§ The problem: Copy out every line of the records in which "agent" can be found.

----- Data in this exercise

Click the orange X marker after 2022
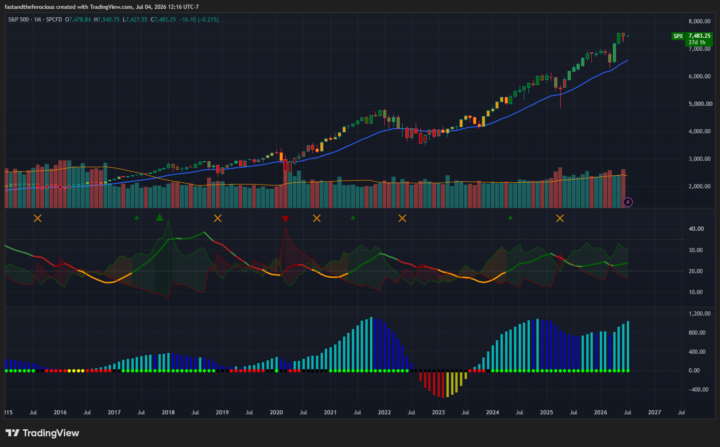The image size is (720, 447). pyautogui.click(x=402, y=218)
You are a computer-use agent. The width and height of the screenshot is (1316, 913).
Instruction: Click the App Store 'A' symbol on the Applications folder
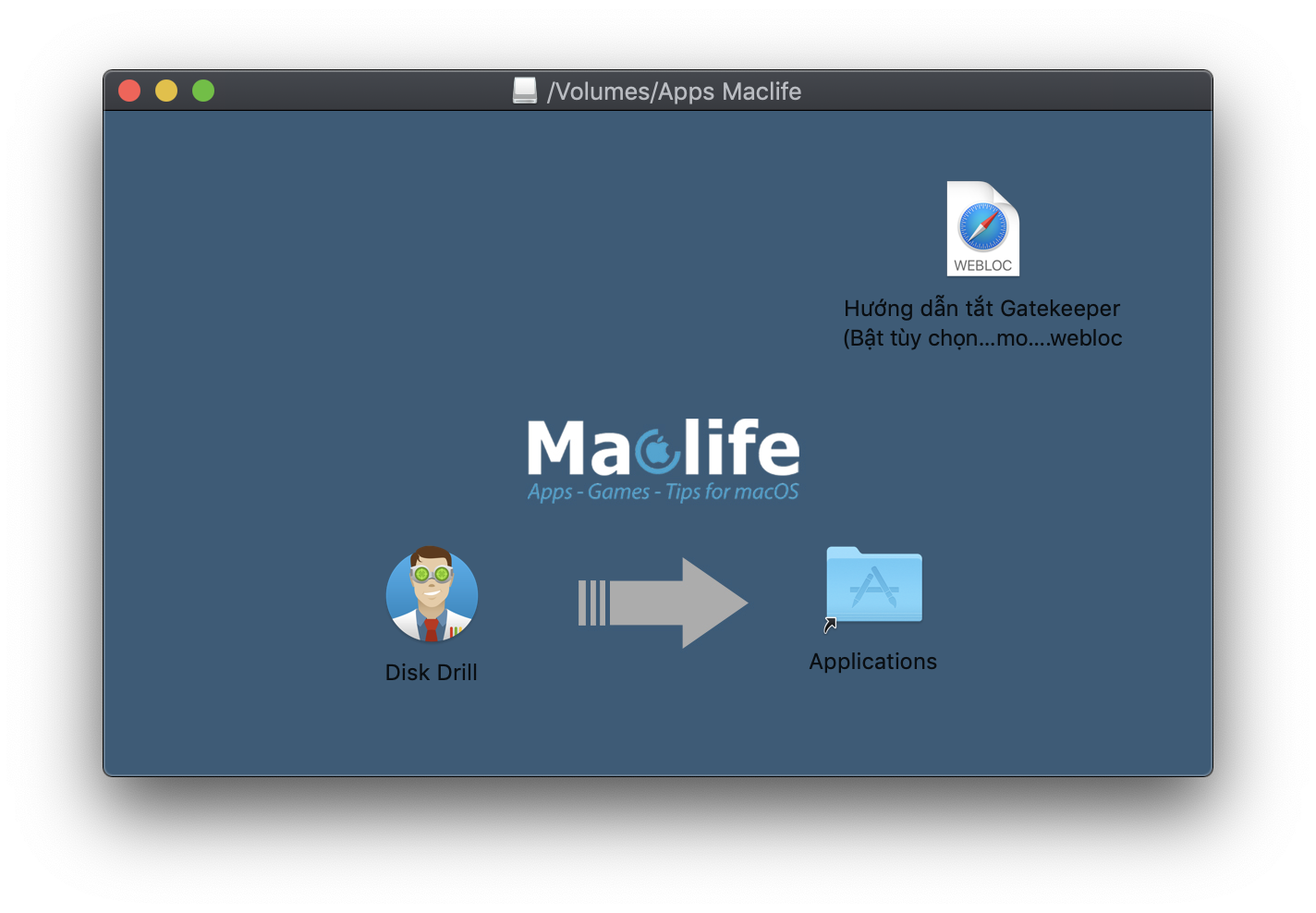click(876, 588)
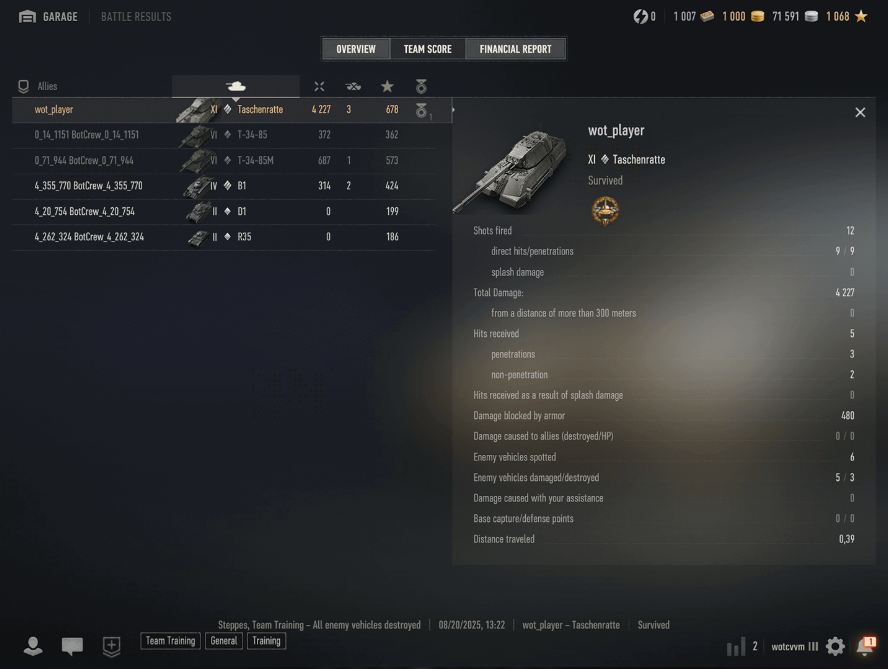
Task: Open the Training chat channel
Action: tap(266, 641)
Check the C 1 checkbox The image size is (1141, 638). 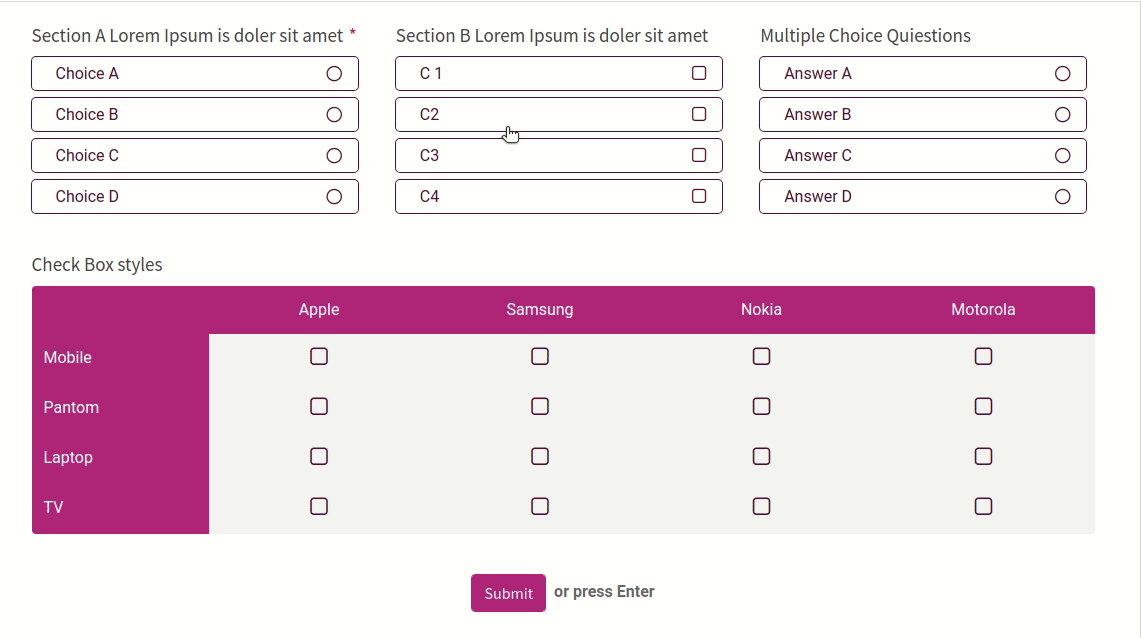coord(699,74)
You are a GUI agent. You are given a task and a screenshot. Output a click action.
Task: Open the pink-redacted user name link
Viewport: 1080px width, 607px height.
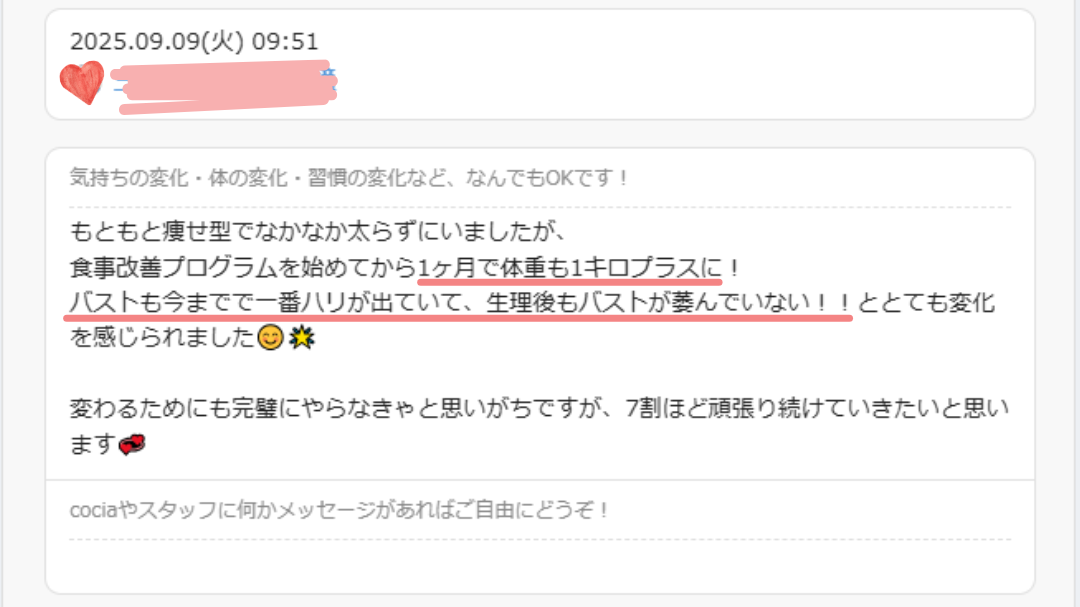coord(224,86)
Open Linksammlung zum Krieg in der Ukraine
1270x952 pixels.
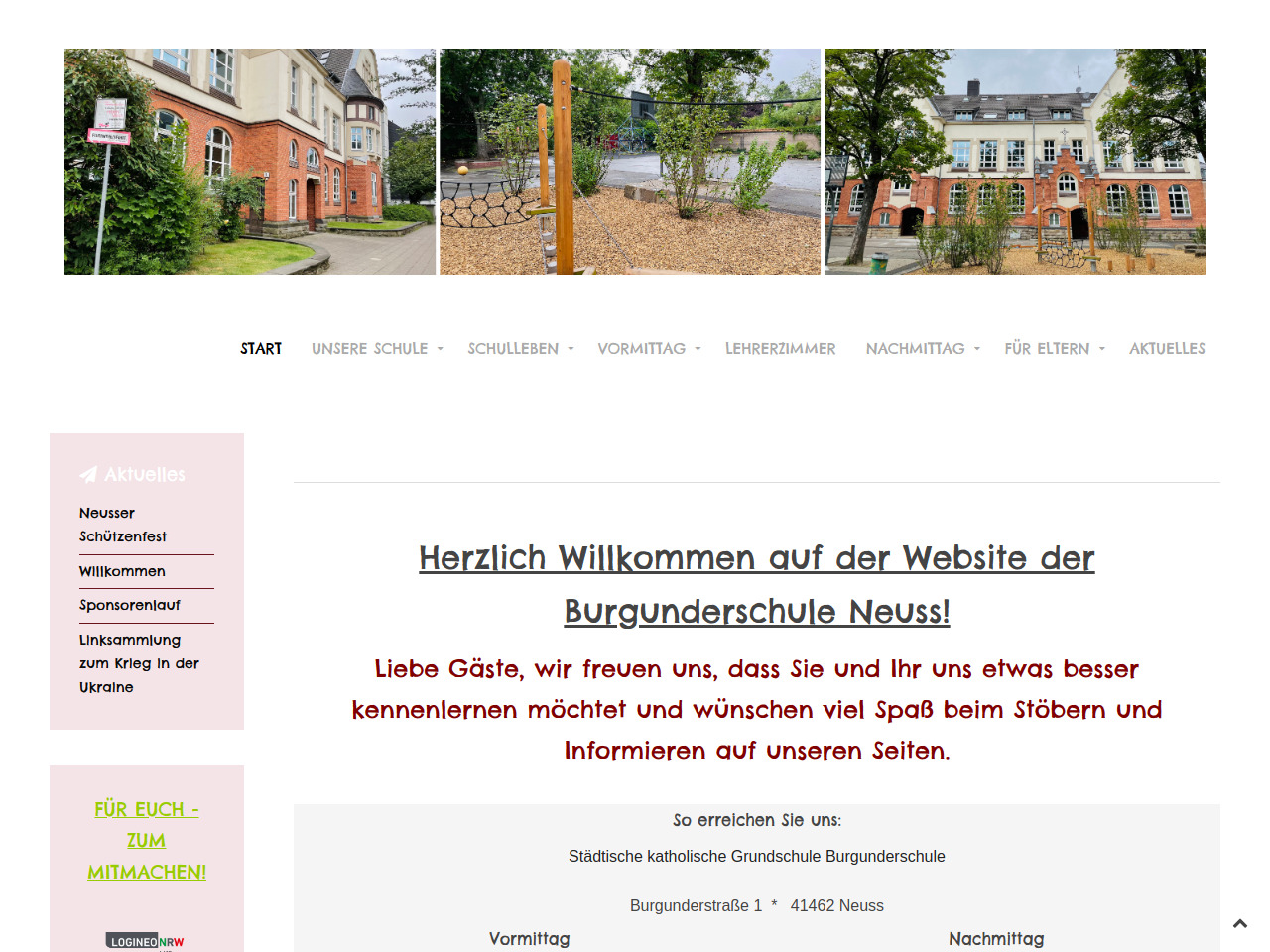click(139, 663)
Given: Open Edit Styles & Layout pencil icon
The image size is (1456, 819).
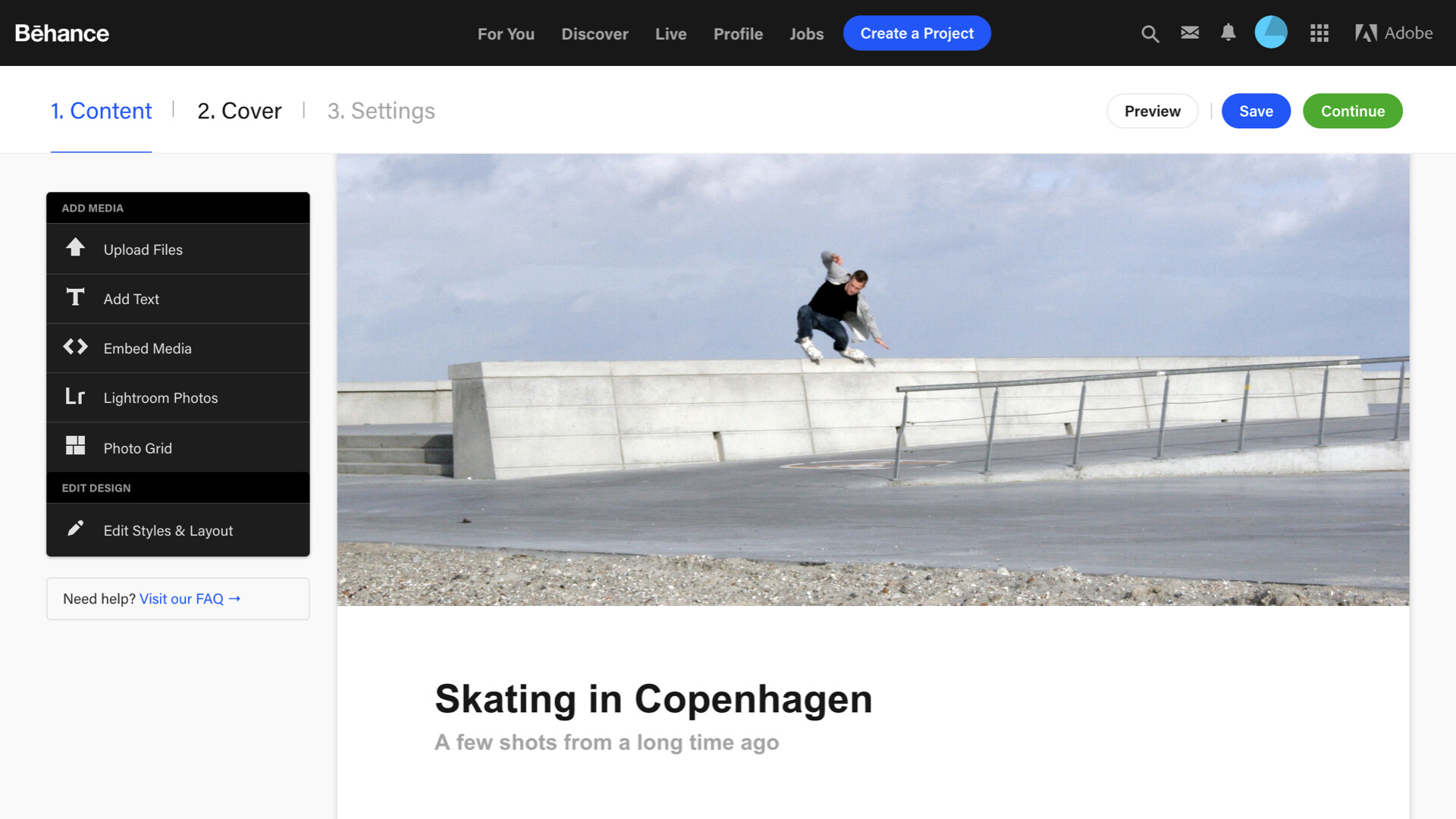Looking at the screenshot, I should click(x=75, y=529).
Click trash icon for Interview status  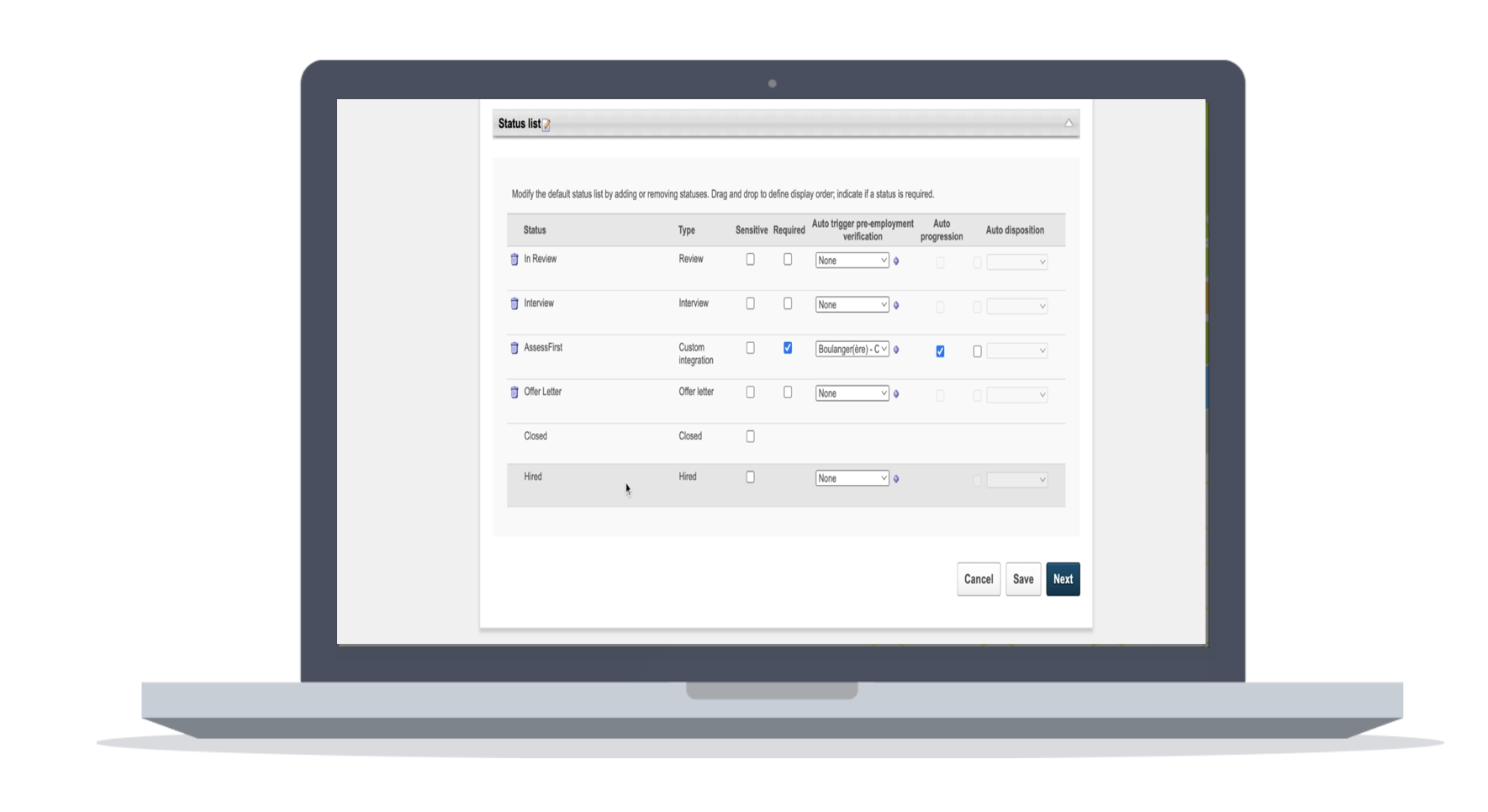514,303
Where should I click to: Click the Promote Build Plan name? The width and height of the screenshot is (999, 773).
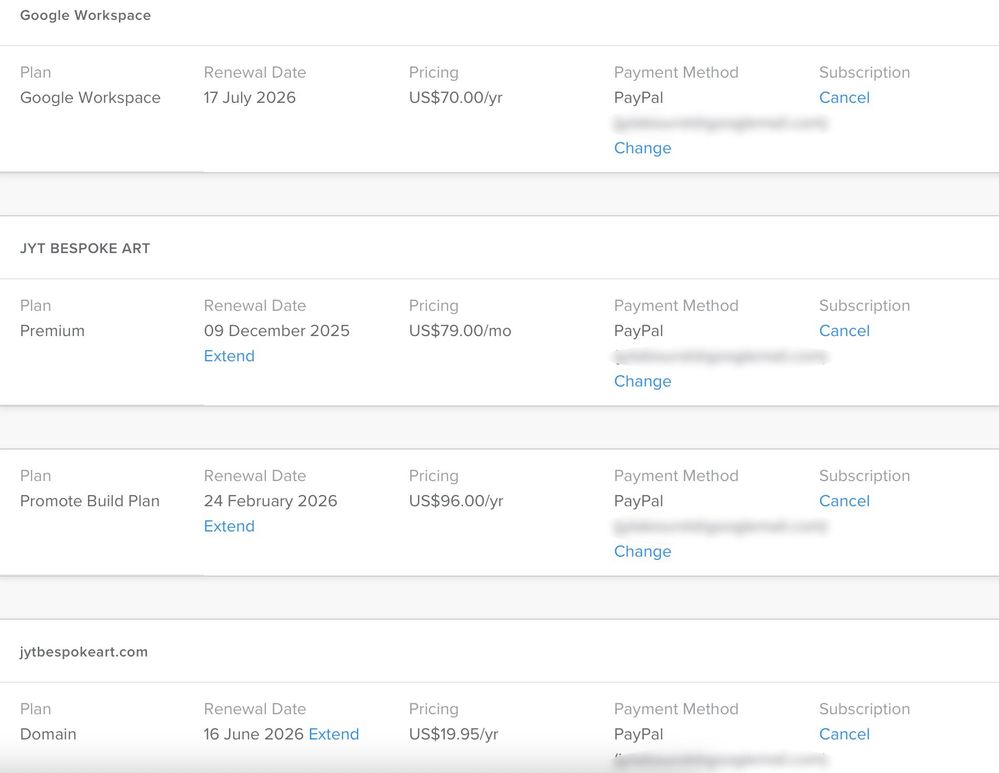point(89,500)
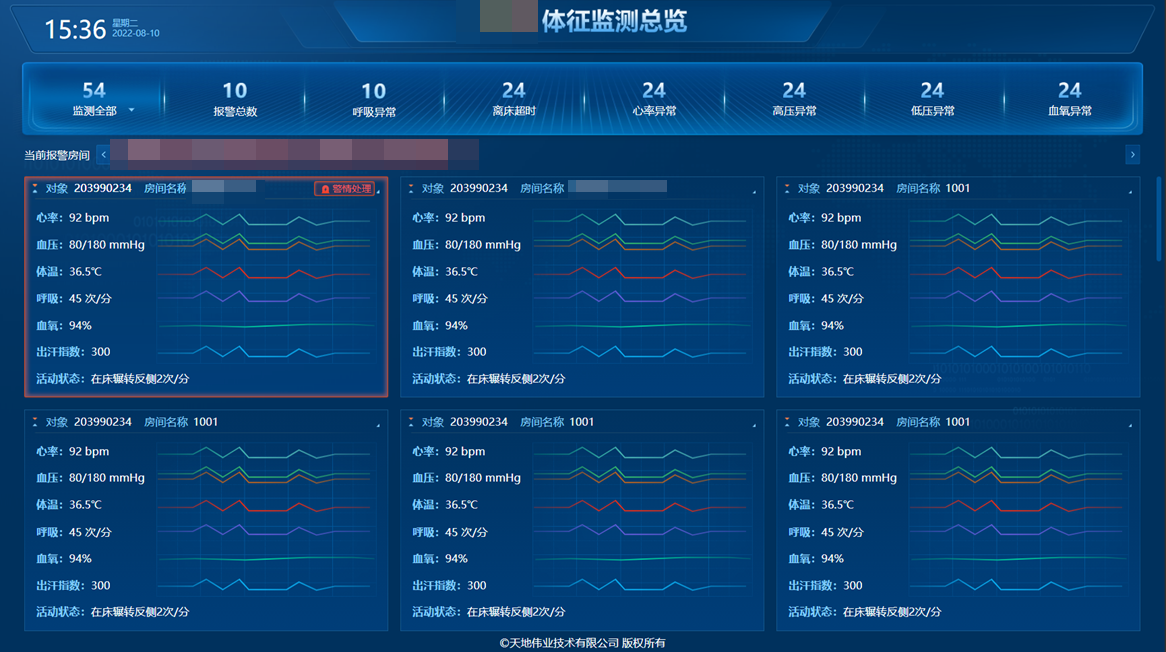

----------

§ Exercise response:
You are a computer-use agent. The width and height of the screenshot is (1316, 913).
You are a GUI agent. You are given a task and a screenshot. Output a click action.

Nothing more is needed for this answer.